Eventually Open Source will have to take precedence, because we can't afford to be permanently limited to paying someone with no alternative quality software. I don't see why quality alternatives can't exist in the public domain. Companies apparently won't be the ones to do it, and these people are only the ones who do. Why talk down on them?
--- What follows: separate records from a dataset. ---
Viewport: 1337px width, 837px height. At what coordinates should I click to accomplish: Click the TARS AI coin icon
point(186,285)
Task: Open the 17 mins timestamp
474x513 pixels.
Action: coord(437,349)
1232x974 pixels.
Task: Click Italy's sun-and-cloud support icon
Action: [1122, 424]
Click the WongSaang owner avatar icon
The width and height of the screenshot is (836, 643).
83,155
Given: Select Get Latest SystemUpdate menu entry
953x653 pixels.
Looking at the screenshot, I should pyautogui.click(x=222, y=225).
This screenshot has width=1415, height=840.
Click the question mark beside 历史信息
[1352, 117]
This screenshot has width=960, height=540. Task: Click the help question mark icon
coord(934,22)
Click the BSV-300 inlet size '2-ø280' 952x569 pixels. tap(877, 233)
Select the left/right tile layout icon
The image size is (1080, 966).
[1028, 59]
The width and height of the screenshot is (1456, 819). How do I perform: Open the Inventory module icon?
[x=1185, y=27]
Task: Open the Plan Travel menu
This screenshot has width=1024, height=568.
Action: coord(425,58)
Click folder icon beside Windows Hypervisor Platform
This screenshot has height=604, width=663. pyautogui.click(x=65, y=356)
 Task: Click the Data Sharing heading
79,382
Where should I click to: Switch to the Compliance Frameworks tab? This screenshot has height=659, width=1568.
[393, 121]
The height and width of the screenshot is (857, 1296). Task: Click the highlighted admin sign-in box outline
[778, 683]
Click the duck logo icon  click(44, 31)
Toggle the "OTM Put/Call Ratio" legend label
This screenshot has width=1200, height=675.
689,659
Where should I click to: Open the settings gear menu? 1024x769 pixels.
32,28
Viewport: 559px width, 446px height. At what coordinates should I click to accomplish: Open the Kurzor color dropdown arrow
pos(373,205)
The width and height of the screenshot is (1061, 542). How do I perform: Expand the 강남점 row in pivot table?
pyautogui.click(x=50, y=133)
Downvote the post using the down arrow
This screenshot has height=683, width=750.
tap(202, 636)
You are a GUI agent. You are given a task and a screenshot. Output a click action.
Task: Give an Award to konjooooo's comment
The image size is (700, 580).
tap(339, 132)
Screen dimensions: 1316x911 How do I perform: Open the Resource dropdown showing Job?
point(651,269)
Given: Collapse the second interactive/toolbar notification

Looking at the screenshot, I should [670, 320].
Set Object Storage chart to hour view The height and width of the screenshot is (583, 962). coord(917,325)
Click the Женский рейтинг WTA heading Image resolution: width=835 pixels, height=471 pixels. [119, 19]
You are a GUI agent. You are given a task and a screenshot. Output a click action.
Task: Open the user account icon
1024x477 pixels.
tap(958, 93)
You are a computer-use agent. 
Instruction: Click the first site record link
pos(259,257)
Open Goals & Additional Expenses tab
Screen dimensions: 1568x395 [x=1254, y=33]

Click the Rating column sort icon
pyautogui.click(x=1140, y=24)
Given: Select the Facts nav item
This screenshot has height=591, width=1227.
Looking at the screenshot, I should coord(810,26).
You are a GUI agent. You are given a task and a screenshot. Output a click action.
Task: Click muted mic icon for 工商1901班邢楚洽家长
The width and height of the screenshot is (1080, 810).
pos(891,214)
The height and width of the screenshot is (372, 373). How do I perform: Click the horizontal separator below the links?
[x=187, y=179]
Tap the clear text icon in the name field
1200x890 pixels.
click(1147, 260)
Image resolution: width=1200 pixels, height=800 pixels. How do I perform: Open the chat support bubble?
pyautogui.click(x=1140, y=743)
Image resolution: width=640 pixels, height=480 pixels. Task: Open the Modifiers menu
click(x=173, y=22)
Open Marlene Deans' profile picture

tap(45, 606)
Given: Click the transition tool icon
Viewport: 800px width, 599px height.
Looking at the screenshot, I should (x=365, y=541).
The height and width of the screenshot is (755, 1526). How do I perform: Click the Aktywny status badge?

@@jyothishkumar3098 I have been using software for a long time, engineering software that requires great precision and fine details of information and computation requires a lot of man power, thought and research & development. This is why in most cases the paid stuff is usually better, they have the investment to make prefect software for the right tools for the job. Over the past two decades, I have never seen open source being better than paid counterparts in engineering software. However recently in the past few years, I have seen open source being much better than paid software in multimedia sector. Hopefully the same will be true for engineering and science software. There seems to be a traction to open source engineering and science software, usually it becomes popular then simply flops dead. I like open source, nothing wrong with it, just that in some cases, the paid stuff is the way too go currently. I use FreeBSD OS, it is the best OS and it's 100% free and open source, it lost traction but slowly gaining traction again. Open Source software needs a way to get investment, nothing is free, we need a way to pay developers to make quality open source software.